7. The panel according to claim 1, wherein the plate, the corrugated sheet and the reinforcing member are made of materials comprising a thermoplastic matrix.

8. The panel according to claim 7, wherein the plate, the corrugated sheet and the reinforcing member are made of materials comprising a polyetheretherketone matrix.

9. The panel according to claim 2, further comprising a frame made of closing profiles on a perimeter of said panel.

10. A floor for an aircraft, comprising a support structure and the panel according to claim 1, that is fixed to said support structure.

11. The floor according to claim 10 wherein the local reinforcing member comprises a plate made of a composite material with continuous fibers reinforcement;

wherein the corrugation relief features of the corrugated sheet are interrupted beyond a fitting perimeter located within edges of the first plate;

wherein the thickness of the panel is constant in the space located between an edge of the first plate and the fitting perimeter;

wherein the reinforcing member is placed between the fitting perimeter and the edge of the first plate; and

wherein the panel is fixed to the support structure in a zone located between the fitting perimeter and the edge of the first plate.

12. The floor according to claim 10, wherein the local reinforcing member is made up of an insert placed in the space between the underside of the first plate and internal walls of a relief feature of the corrugated sheet; and further comprising a frame made of closing profiles on a perimeter of said panel; and wherein said panel is fixed to the support structure by fasteners that go through the insert.

13. An aircraft comprising a floor according to claim 10.

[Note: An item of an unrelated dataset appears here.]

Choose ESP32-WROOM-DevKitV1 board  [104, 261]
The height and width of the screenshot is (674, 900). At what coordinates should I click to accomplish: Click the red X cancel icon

14. A method for manufacturing a panel comprising a first plate, a corrugated sheet, and a local reinforcing member, each made of materials comprising a thermoplastic matrix, the method comprising the steps of:

hot stamping a pre-consolidated plate to make the corrugated sheet made of composite material with continuous fibers reinforcement joined to one side or an underside of the first plate;

welding the corrugated sheet to the first plate made of a composite material with continuous fibers reinforcement; and

assembling the reinforcing member joined to the corrugated sheet with an assembly thus made.

15. The method according to claim 14, wherein the welding step comprises the step of hot pressing the entire corrugated sheet, after inserting extractible cores between the corrugated sheet and the first plate inside relief features of said corrugated sheet.